I loved Drew-looks-at-me Taylor, but she lost me on her relentless march toward pop fabulousness. And while she’s now back to making stuff I should like… eh. I just can’t summon any enthusiasm.

(To my surprise, the same thing has happened with Lana Del Rey… I haven’t even listened to a single track from her latest album.)

At this point, I’m far more enthused by the new Lorde single —”I’m kinda like a prettier Jesus”— and whatever Billie Eilish does next. I should also mention that I kinda love Miley’s pseudo-rock album, and I need to spend some time listening to both Liz Phair’s Soberish and Florence Welch’s goofy Disney tie-in for Cruella.

Things I learned watching TV last night.

On HBO:

  • Jennifer Aniston actually considered boning David Schwimmer, which just makes me sad.
  • Father Time is occasionally far more cruel to men than women. (Although in fairness, cocaine and alcohol did most of the damage to Perry.)
  • Kudrow is now The Hot One.

On The Masked Singer:

  • Fucking Jojo is 30 now. Jesus I’m goddamned old.

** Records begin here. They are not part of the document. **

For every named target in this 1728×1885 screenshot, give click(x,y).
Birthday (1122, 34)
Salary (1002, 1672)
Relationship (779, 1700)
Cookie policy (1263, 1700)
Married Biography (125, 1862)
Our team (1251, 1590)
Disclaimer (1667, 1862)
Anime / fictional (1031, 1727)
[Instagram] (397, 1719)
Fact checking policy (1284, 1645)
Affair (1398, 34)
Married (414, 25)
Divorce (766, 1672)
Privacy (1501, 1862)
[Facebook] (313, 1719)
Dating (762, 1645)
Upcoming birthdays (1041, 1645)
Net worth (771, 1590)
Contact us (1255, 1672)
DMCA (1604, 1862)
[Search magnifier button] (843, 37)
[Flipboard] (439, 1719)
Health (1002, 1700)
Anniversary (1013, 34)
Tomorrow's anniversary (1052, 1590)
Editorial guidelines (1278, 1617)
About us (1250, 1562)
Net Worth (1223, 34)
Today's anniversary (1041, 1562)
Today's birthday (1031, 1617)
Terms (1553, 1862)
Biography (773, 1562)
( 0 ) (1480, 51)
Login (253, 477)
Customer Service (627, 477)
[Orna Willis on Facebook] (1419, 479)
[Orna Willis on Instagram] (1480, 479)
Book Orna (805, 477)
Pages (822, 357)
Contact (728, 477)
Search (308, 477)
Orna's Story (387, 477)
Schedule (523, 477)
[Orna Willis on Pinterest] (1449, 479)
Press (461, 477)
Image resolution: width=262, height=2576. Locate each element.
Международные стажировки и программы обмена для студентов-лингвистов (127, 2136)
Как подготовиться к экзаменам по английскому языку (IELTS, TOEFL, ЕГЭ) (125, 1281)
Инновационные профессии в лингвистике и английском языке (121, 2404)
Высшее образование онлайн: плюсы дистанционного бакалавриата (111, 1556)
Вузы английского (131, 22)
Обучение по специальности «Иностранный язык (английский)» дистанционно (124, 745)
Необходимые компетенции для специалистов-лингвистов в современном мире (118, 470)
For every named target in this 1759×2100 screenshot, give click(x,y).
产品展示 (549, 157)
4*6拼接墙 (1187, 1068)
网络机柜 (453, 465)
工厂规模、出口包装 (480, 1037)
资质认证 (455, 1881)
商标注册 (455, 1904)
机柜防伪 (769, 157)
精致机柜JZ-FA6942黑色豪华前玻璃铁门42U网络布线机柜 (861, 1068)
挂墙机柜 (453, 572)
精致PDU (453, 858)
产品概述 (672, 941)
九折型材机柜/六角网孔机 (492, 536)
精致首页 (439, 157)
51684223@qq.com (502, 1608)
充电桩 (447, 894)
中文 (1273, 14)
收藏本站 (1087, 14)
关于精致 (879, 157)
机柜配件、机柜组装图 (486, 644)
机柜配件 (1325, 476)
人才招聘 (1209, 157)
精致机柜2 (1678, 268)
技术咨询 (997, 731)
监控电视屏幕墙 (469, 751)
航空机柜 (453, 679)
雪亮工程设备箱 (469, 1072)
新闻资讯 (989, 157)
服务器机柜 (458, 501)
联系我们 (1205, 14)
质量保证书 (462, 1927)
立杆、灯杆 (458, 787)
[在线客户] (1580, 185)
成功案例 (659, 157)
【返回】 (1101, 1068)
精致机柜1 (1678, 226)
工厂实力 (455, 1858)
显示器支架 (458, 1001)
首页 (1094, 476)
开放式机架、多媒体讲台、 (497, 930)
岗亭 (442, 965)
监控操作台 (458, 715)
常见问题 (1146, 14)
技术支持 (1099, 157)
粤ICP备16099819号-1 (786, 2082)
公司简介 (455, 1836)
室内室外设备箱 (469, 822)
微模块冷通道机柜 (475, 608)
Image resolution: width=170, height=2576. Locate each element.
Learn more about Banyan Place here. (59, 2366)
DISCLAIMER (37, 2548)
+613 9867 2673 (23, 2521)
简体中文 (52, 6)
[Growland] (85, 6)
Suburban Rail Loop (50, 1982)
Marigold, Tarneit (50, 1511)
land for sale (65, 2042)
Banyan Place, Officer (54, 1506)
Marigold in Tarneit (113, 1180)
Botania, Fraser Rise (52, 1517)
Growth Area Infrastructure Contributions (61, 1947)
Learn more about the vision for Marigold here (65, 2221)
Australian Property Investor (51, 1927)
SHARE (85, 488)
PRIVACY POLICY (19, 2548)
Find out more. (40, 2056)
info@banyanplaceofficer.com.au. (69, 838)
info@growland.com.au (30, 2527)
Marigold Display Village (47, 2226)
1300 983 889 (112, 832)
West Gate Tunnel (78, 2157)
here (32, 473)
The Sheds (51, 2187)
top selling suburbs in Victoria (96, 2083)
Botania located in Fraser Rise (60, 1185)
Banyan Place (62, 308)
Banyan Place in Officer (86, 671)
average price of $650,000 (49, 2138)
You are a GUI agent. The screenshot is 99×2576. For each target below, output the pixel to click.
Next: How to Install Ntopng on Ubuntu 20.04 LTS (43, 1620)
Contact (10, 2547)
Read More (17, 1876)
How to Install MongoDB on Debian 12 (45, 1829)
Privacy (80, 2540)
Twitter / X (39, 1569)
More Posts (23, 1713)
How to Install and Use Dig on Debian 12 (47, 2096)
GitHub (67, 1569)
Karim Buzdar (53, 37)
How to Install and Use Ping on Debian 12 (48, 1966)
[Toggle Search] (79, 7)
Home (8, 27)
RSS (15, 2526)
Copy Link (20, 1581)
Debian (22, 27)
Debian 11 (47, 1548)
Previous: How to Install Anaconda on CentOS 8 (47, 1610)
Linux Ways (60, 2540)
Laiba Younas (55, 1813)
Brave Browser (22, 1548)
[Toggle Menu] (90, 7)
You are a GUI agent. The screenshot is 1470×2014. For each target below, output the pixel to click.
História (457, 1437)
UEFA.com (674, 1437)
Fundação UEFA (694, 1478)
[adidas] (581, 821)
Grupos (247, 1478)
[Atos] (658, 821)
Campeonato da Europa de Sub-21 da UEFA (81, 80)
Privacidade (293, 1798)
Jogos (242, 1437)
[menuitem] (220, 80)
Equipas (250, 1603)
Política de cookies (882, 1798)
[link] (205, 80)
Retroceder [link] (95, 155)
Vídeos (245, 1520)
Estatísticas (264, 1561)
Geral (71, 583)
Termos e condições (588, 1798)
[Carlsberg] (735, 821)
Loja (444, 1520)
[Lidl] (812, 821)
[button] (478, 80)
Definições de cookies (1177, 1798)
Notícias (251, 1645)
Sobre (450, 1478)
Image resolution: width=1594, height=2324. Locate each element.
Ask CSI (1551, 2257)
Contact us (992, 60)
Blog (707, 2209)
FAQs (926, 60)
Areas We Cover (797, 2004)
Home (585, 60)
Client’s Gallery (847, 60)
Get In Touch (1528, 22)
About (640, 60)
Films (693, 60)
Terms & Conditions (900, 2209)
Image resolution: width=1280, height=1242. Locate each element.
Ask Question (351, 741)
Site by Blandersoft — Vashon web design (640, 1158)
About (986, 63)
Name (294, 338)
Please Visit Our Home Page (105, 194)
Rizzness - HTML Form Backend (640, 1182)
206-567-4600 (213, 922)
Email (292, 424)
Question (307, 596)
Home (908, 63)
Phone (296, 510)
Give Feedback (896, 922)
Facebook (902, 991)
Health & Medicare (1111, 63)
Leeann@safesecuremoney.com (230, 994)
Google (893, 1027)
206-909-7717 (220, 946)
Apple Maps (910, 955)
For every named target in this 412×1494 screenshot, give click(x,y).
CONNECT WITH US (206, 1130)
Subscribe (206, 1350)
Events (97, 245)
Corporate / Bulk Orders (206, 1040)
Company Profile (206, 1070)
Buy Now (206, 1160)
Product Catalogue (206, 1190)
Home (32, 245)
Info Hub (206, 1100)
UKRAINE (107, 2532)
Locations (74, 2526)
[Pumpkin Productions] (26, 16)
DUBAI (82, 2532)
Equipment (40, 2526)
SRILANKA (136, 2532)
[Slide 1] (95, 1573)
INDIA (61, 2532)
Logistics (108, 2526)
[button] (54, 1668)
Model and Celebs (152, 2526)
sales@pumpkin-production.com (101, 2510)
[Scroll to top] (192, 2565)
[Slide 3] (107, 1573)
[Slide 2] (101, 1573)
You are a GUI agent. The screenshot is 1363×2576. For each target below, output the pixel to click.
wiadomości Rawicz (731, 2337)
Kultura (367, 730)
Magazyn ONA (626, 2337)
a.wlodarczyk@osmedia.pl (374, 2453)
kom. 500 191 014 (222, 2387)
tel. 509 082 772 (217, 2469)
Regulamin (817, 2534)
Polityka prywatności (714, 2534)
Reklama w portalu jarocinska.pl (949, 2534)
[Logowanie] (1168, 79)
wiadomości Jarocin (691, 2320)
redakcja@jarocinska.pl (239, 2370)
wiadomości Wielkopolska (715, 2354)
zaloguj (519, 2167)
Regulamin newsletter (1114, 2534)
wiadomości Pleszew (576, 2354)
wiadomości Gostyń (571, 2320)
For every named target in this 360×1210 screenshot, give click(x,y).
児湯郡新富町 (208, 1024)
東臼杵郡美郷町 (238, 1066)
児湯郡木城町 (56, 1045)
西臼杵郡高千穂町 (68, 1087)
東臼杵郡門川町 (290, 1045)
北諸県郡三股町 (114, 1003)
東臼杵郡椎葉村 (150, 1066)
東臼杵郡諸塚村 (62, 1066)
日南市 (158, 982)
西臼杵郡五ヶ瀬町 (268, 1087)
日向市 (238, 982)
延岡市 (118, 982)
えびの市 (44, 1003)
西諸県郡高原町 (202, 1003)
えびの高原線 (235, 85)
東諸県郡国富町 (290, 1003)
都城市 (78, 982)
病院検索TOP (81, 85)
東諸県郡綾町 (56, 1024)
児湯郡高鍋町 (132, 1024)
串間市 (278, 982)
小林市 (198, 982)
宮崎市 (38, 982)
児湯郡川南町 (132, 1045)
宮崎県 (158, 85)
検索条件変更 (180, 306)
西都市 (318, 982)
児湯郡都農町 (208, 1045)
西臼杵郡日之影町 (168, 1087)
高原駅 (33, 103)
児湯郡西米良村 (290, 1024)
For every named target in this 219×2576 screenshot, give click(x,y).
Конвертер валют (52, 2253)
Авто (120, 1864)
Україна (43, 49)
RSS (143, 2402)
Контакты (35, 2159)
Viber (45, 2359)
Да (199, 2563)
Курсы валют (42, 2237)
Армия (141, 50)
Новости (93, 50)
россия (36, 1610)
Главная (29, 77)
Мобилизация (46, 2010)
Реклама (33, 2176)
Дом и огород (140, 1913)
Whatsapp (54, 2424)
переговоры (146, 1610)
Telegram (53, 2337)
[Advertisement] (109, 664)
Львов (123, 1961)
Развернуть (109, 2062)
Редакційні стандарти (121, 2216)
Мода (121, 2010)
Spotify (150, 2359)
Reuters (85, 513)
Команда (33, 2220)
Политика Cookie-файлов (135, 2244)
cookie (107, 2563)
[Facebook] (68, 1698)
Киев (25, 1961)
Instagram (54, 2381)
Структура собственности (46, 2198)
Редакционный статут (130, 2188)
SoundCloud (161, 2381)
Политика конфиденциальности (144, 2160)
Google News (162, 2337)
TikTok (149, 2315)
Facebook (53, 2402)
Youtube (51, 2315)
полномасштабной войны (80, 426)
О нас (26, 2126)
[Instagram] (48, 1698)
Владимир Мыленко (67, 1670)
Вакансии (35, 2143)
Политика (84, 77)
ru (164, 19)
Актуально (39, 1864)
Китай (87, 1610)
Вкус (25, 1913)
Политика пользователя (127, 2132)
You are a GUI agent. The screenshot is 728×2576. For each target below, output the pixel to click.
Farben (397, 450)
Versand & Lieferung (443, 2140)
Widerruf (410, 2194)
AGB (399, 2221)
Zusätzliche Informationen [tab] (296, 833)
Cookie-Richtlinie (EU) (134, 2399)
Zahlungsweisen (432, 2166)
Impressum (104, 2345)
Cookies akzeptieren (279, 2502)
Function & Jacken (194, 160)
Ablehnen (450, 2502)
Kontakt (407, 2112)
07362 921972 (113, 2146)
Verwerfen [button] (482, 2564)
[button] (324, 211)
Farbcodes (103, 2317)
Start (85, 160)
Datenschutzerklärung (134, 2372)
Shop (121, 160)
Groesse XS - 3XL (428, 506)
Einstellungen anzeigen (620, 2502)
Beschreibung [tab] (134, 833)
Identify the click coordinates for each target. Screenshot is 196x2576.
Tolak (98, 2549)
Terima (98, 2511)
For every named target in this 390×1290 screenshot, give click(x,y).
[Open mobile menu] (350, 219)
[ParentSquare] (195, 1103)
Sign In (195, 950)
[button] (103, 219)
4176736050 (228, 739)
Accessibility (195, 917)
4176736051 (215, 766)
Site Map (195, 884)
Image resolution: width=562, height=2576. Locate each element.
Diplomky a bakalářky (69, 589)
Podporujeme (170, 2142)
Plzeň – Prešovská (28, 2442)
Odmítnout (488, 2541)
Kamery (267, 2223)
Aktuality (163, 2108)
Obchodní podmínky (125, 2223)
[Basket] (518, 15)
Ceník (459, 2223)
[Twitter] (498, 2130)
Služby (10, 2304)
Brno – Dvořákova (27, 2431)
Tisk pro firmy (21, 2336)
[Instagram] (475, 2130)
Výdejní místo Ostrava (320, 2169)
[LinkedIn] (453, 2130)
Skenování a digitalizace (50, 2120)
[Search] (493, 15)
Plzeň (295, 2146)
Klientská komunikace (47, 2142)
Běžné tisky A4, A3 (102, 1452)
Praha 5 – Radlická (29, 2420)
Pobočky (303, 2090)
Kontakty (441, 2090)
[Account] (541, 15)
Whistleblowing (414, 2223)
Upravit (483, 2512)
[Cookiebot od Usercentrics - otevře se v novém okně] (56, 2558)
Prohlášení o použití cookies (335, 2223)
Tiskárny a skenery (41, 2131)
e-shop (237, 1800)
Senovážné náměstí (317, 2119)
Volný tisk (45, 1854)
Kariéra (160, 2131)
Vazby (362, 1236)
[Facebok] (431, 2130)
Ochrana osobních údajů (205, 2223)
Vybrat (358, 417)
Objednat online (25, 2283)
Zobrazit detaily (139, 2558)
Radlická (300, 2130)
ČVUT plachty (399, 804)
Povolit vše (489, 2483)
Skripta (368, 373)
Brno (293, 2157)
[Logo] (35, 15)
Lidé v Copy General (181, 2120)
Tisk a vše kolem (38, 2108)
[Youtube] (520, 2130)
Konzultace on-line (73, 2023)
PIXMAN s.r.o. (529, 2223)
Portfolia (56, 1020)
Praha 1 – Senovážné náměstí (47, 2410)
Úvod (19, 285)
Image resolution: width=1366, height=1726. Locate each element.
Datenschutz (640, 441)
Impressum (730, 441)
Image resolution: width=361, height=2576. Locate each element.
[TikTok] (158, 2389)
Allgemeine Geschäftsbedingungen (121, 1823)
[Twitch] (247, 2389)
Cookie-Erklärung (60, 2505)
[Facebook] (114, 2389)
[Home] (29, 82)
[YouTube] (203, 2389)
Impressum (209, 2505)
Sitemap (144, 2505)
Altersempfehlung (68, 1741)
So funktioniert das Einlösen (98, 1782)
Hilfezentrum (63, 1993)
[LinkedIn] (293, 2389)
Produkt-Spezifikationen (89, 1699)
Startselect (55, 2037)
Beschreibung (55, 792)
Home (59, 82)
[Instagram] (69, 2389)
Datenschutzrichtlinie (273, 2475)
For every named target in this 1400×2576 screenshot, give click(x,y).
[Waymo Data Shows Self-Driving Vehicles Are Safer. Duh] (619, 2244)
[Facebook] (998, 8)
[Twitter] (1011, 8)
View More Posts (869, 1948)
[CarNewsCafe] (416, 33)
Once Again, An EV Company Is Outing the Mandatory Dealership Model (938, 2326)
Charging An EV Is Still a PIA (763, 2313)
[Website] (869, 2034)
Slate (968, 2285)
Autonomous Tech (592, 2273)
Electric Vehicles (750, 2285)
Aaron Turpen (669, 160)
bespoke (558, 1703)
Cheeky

I didn’t know anything about River Phoenix till I saw your reply to ask that you found him pretty just the one time. That man lived a messed up life

I’m always surprised that Stand By Me has been forgotten so quickly, to say nothing of My Own Private Idaho. The former seems evergreen to me, although I know kids today don’t romanticize the 1950s… I mean, Kiefer Sutherland doing his ‘80s villain thing! Wil Wheaton before everyone started to hate him! Jerry O’Connell as the fat little kid who grew up to bang Rebecca Romijn! Corey Feldman before Corey Feldman’s life happened to him! The most beloved Stephen King property that no one bothered to read! It’s got it all.

Stand By Me (1985) – Corey Feldman, Jerry O’Connell, River Phoenix, Will Wheaton

I can see how the latter would be more complicated, though. My Own Private Idaho was the difficult follow up to Gus Van Sant’s previous difficult film, Drugstore Cowboy… and made all the more difficult at the time because it was a gay auteur trying to sell a movie about pretty-boy street hustlers. Today I suppose it’s still difficult because Van Sant cast two straight actors as his leads. But it was a landmark back in the day, and presaged what was coming from River before that day at The Viper Room ended it all.

My Own Private Idaho (1991) — Keanu Reeves, River Phoenix

Yeah, his childhood and brief adulthood were disasters… but he’s one of those what-could-have-been people. Hard drugs and Johnny Depp… they should be avoided, kids.